Ao Mestre Júlio, uma carta plena de mar

Tipo Crônica

Ouvi dizer que as pessoas que descobrem bem cedo o que vieram fazer na Terra são espíritos fortes. Chegam destinados ao Dom, o trabalho mesmo com graves percalços, acontece como deve ser, como se algo inabalável decidisse o rumo de tudo. Dom e Destino formam o par que direciona os passos de quem nasce com a sorte de enxergar a estrada desde a infância, quando ela mal começou.

Nunca vou esquecer quando o senhor narrou o dia em que seu pai permitiu que o ajudasse com as fotografias. Consegui ver o jovem Júlio correndo para agradecer ao mar, horas e horas diante dele, embriagado de mistério e felicidade. Dali em diante uma nova vida começou e os retratos pintados foram a sua maneira de melhorar o mundo. Sua sorte e missão.

* Dados de entrada *
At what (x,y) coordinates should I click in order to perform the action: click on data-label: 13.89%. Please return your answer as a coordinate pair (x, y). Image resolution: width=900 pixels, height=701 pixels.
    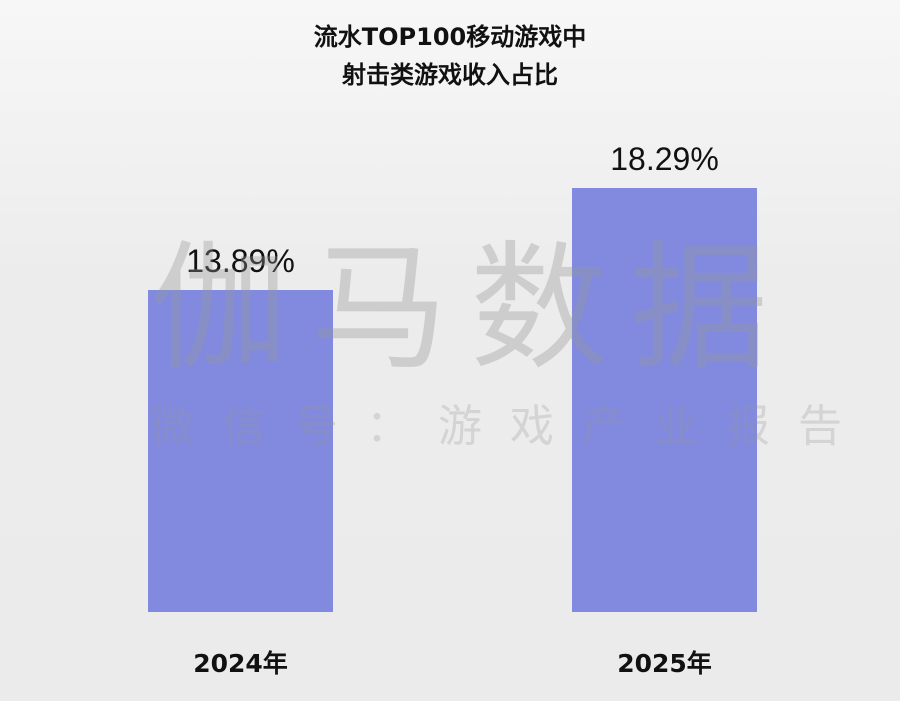
    Looking at the image, I should click on (240, 261).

* Tarefa A *
De acordo com a crônica, o que o jovem Júlio foi fazer depois que o pai o deixou ajudar com as fotografias?
* Tarefa B *
Reescreva de forma mais breve o parágrafo da crônica que começa com "Ouvi dizer que as pessoas", mantendo suas ideias principais.
Os dados não têm relação com a crônica.

* Resposta A *
Ele correu para agradecer ao mar.

* Resposta B *
Dizem que quem descobre cedo sua missão na Terra tem espírito forte. Essas pessoas nascem destinadas ao Dom, e seu trabalho se realiza mesmo diante de graves percalços. Dom e Destino guiam quem enxerga o próprio caminho desde a infância.